Praising atomic, transactional server systems (openSUSE)

Immutability done right.

Since our little one is born, I have little-to-no spare time anymore to do proper server maintenance. Luckily I was prepared for this, and automated as much of the recurring tasks that I could. This post is a praise of our openSUSE transactional systems (Leap, Leap-Micro, MicroOS, Tumbleweed), because they make my life as a spare time home and family/friends sysadmin much easier.

Almost all openSUSE flavors provide a transactional system role. Some like MicroOS got as far, as to only run astransactional system. Transactional system means, that you have a immutable (“read-only”) root filesystem, where only a small subset of the folder hierarchy (/etc, /srv, /var) is writable. Package installation, updates, ecc. need to be performed as a “transaction”, i.e. in a new file system snapshot that does not mess with the current running system. Only after a system reboot, the effect of a transaction will be applied to the system. If something goes wrong, you can do a snapshot rollback, which can be a lifesaver.

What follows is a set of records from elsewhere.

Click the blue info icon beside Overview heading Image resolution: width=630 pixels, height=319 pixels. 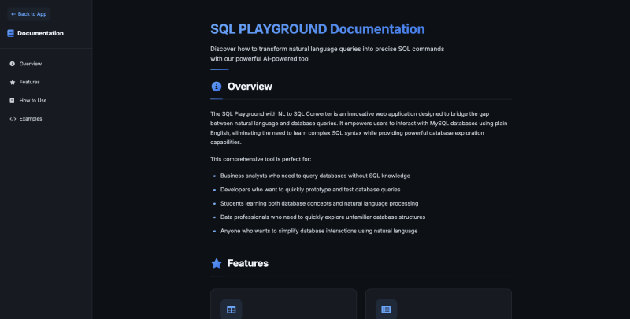point(217,87)
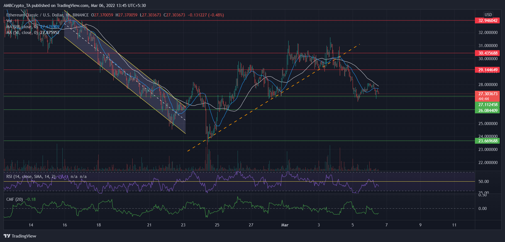Open the USD currency selector
The width and height of the screenshot is (505, 242).
488,15
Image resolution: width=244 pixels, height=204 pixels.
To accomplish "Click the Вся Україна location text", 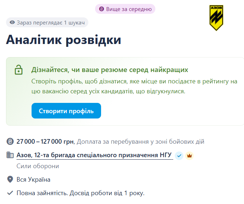I will coord(33,180).
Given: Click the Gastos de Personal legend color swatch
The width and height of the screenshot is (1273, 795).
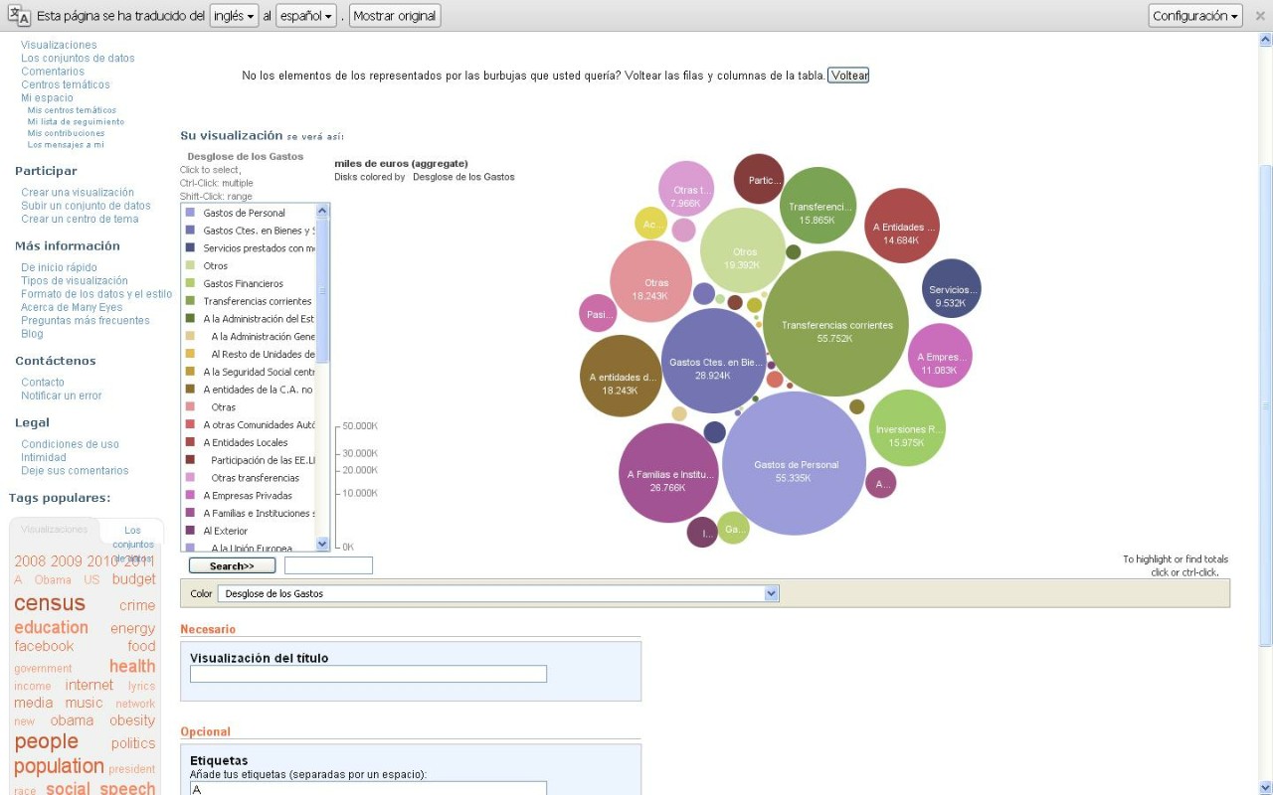Looking at the screenshot, I should [190, 213].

Already since some time I run almost all of my servers as transactional servers. They are a bit more annoying that traditional systems to setup because transactional systems behave a bit differently, but you get increased reliability and resilience in return. By default you have automatic updates turned on, which check for system updates during the night, install them into a new snapshot and reboot the system to apply the changes. For most use cases this is the best fully automated update strategy that I’ve seen and used so far. Exceptions exists however.

In the last three weeks I didn’t had much time to perform typical maintenance tasks like installing updates myself. But that’s ok, because they are anyways automated. I knew my servers would take care of themselves. And I also knew that if an update goes wrong, I could just boot into an older snapshot and fix it from there. This was much appreciated peace-of-mind, knowing that at least this part is not to be worried about.

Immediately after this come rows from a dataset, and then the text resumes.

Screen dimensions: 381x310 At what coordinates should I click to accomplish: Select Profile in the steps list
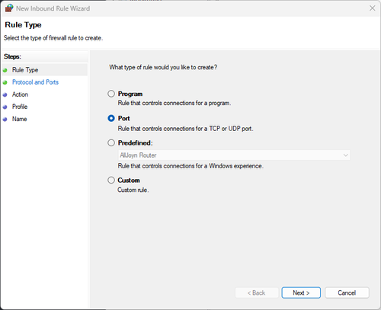pyautogui.click(x=20, y=107)
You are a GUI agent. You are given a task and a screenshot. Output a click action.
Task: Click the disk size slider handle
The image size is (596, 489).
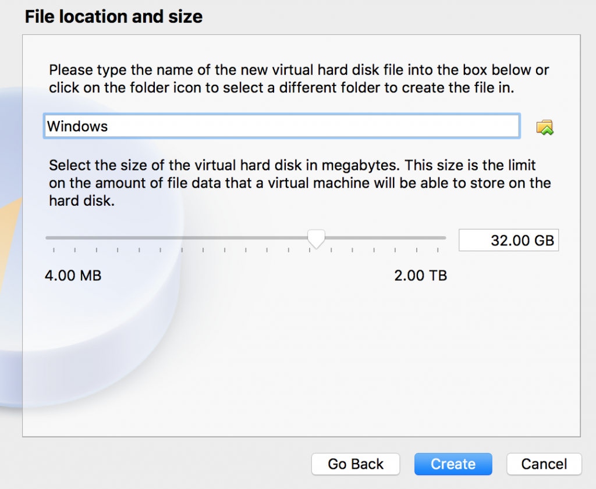coord(316,238)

In the openSUSE world, the transactional role isn’t limited to MicroOS, Leap Micro or Tumbleweed. Also Leap has a transactional system role that I heavily use. To me, a transactional Leap system is a solid work horse that runs stable and reliable, and this extra protection and easy maintenance makes it in my eyes an awesome server system. I wouldn’t like to miss it.

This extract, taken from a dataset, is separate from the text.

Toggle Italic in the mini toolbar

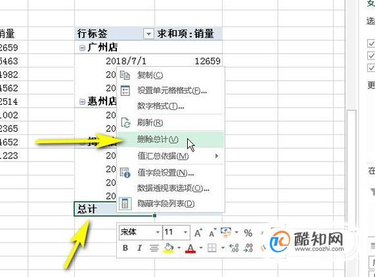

Of course, there are some caveats with transactional systems. Just to name one, the system behaves differently than most people are used to, which means they have a higher entrance barrier. But if you’re a non-rookie sysadmin it’s a technology that pays off learning in my opinion. There are some more edges that I want to talk about in a future blog post, but for now I just wanted to praise the (openSUSE) transactional server systems, as they have made my server maintenance work in the last weeks a breeze.